Regal Cinema at The Shops at Nanuet may not be dropping the curtain if it can negotiate successfully with its landlord, Simon Property Group, to modify its lease.
Last month, Cineworld Group PLC, Regal’s parent company, asked a bankruptcy court judge for permission to reject 20 existing leases, including the Nanuet Stadium 12. Cineworld filed for bankruptcy in the Southern District of Texas in Houston earlier this year.
But this week, Cineworld returned to the court, asking United States Bankruptcy Judge Marvin Isgur, to remove 15 of the 20 proposed terminations, which included Nanuet’s Regal, while reserving the right to return to the court if it cannot negotiate new terms with the landlord.

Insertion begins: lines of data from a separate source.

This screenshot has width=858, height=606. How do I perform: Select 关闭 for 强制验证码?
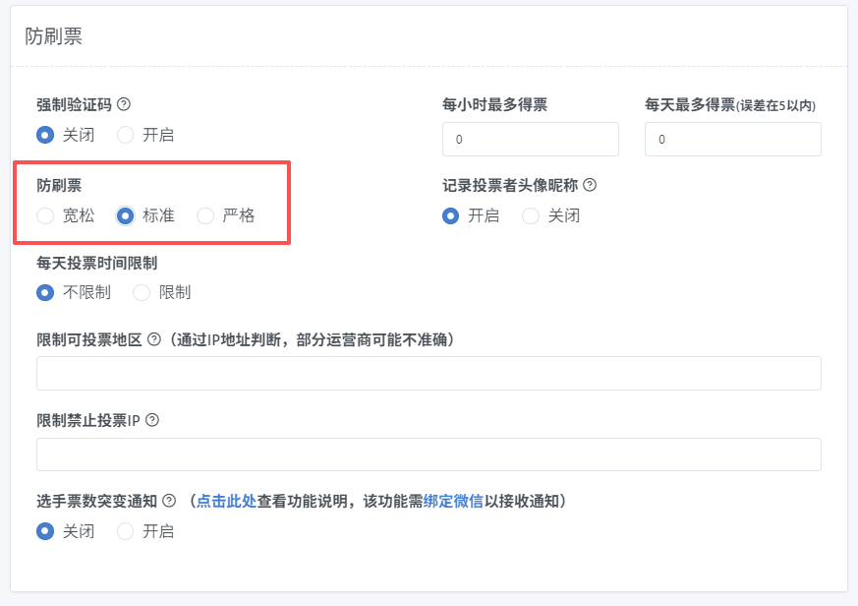[45, 135]
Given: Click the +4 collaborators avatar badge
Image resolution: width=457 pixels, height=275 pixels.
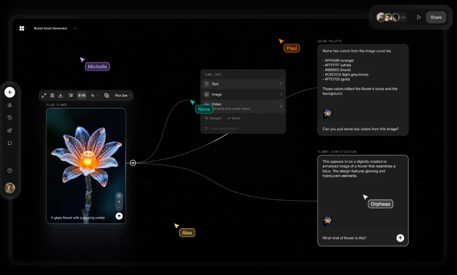Looking at the screenshot, I should click(x=402, y=17).
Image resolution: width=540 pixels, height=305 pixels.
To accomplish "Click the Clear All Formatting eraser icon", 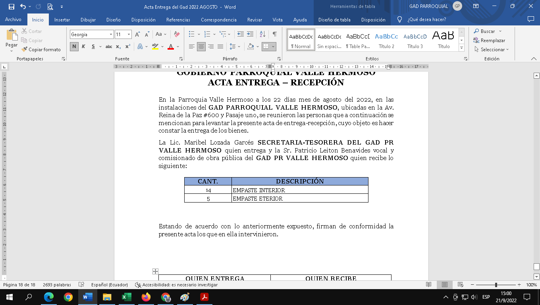I will [177, 35].
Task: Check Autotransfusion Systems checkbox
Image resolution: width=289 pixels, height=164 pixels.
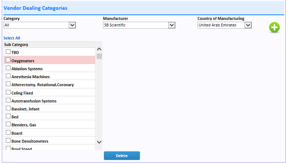Action: (x=8, y=100)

The court filing says, the “debtors reserve all rights to seek entry of one or more supplemental orders authorizing the rejection of such leases at a later date.”
In the Chapter 11 bankruptcy reorganization, the movie chain asked the court to allow it to terminate leases on theaters it deemed unprofitable. The court order would permit Cineworld to exit leases on properties with no further obligation to the landlords.

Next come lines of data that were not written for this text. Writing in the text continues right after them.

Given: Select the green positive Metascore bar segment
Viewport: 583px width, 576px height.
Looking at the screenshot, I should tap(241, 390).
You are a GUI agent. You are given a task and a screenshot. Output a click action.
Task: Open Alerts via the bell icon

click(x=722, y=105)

For now, cinephiles and others who are concerned with the economic well-being of the Shops at Nanuet and the Route 59 corridor, can cross their fingers and hope that negotiations will keep the lights on in the 12-plex.
The closure of the Regal Cinema would mark the second loss of a movie theater: the Bow-Tie Theater in New City also recently closed.

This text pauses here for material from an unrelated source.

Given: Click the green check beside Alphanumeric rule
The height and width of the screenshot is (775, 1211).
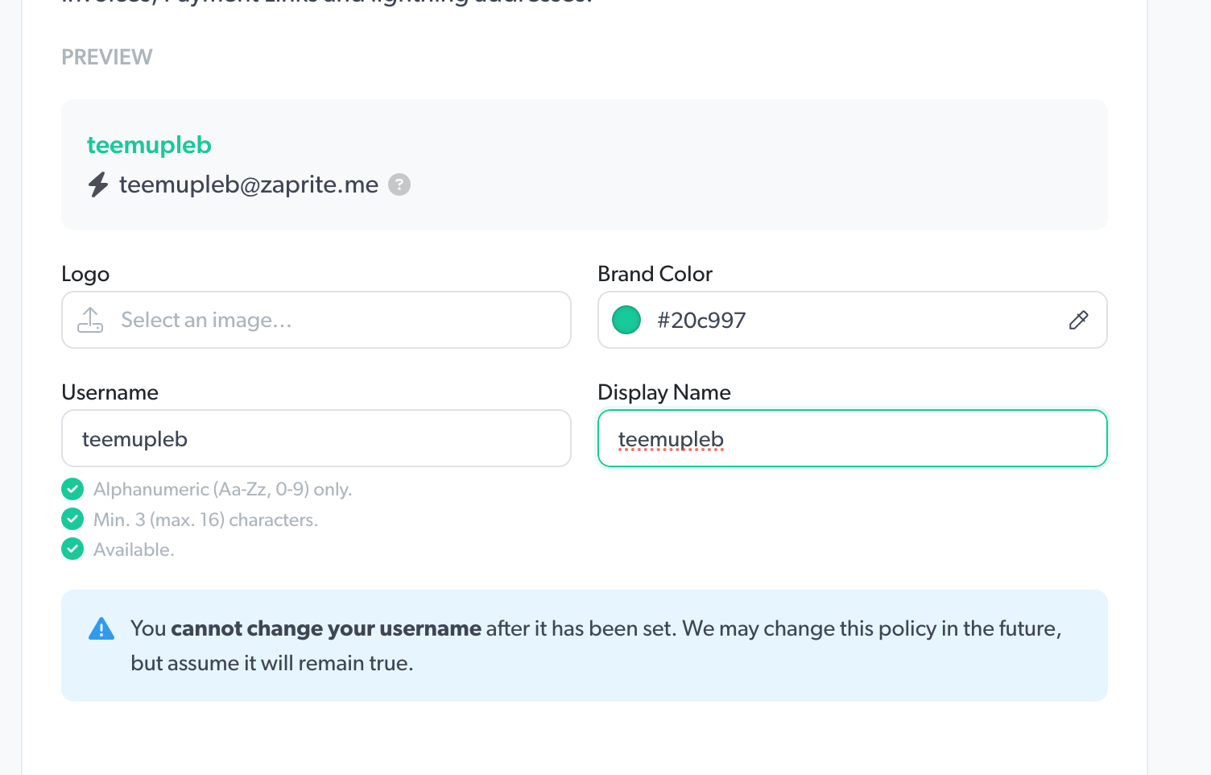Looking at the screenshot, I should pos(72,489).
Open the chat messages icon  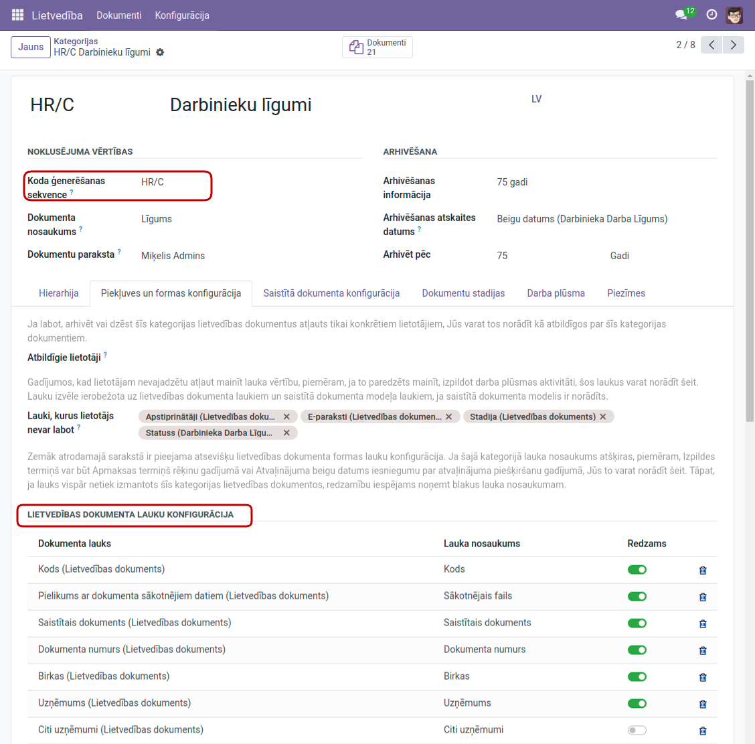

The list of proposed rejected leases had included Regal Cinemas in Turnersville, NJ, Hyannis, MA, and on West 42 Street in New York City’s Time Square known as the E-Walk Stadium 13. The balance of the theaters area spread around the nation. The northeastern locations have been given a reprieve.
The five cinemas remaining on the list are located in California, Georgia, Colorado, Florida, and North Carolina. Two of the five, in Colorado and North Carolina are Regal Cinemas. The cinemas in Florida and Colorado are leased by Simon Property Group.
Headquartered in the UK, the publicly traded company is the second-largest cinema chain operating under five major brands in more than 750 locations in ten countries.
As of the initial bankruptcy filing, the theater chain represented that its businesses have been severely impacted by the coronavirus pandemic, including a decline in cinema attendance and a rise in online streaming.
The chain, which has hundreds of leases for nearly 10,000 screens, had taken critical steps since COVID to ease its financial burden caused by underperforming theaters, many of which are subject to off-market lease terms that no longer reflect the value of real estate in the economy.
Over the past two and a half years, according to Cineworld, the company has attempted “extensive good-faith and arm’s-length negotiations with their landlords, reached agreement on various lease restructurings that provided among other things, the deferral of rent, in some cases.”
While such actions have provided breathing room, the industry has not been able to rebound from the pandemic and the relief on some leases did not deliver a long-term solution to the company’s financial problems, according to the bankruptcy filings.
In recent months, the Shops at Nanuet has shown positive signs of emerging from the pandemic.